Maryam made these remarks on Friday while addressing a convention in Pakistan’s Punjab province. During her address, she also talked about the incidents on May 9 the day on which the Pakistan Tehreek-e-Insaf (PTI) party chief Khan was arrested, triggering violent protests countrywide.

Maryam, the 49-year-old daughter of the Pakistan Muslim League Nawaz (PML-N) supremo and former prime minister Nawaz Sharif, told PTI Chairman Khan that the “game is over” following an exodus of his party’s senior members.

Over 70 lawyers and leaders from the party have parted ways with the PTI so for following the May 9 mayhem. Top PTI leaders, including the party’s Secretary General Asad Umar, former information minister Fawad Chaudhry and former minister for human rights Shireen Mazari, have resigned. Joining the list of other leaders, PTI Sindh President Ali Zaidi announced on Saturday that he is leaving politics and resigning from party positions, reported Geo News.

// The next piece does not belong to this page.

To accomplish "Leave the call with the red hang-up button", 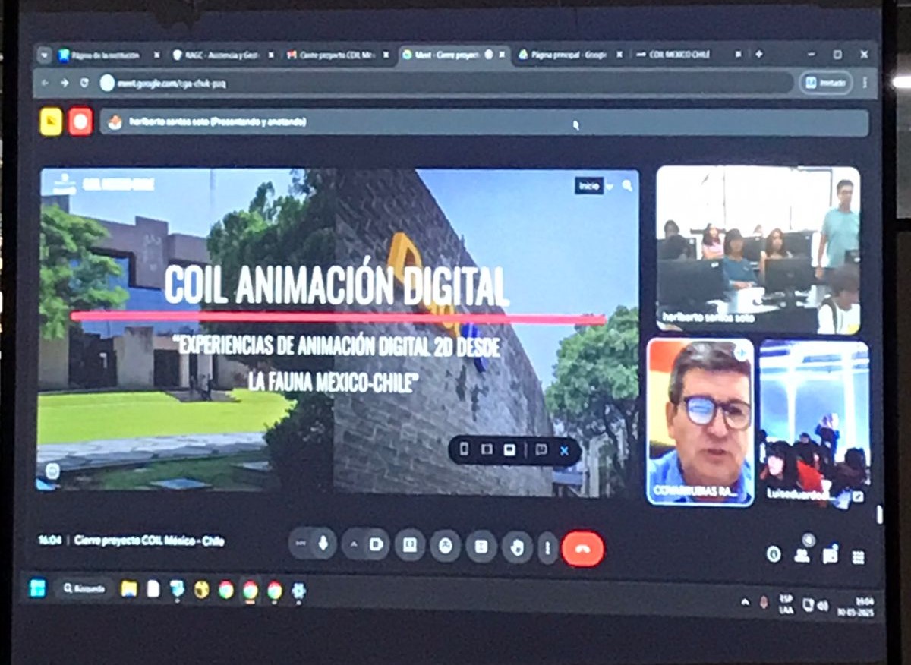I will point(582,548).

Taking a jibe at the PTI over leaders’ mass departure, Maryam said that there were ques of those quitting the party.

The PTI leaders’ exodus started when the security forces launched a crackdown against the party following the attacks on the civil and military institutions.

“How will the people stand when the leader himself is a jackal?” she criticised the former prime minister, who was removed from office via a vote of no confidence in the National Assembly in April last year.

“Your people are revealing that Imran Khan, 70, is the mastermind of May 9 (incidents)” she added.

The PML-N senior vice president said that Khan was the mastermind of the May 9 “terrorism” but his workers are facing anti-terrorism court.

She said that Khan took his wife, Bushra Bibi, to court covered with sheets but he used other women as vanguards. Khan and his wife were covered with white sheets as they arrived at the Lahore High Court on May 15 in the Al-Qadir Trust case.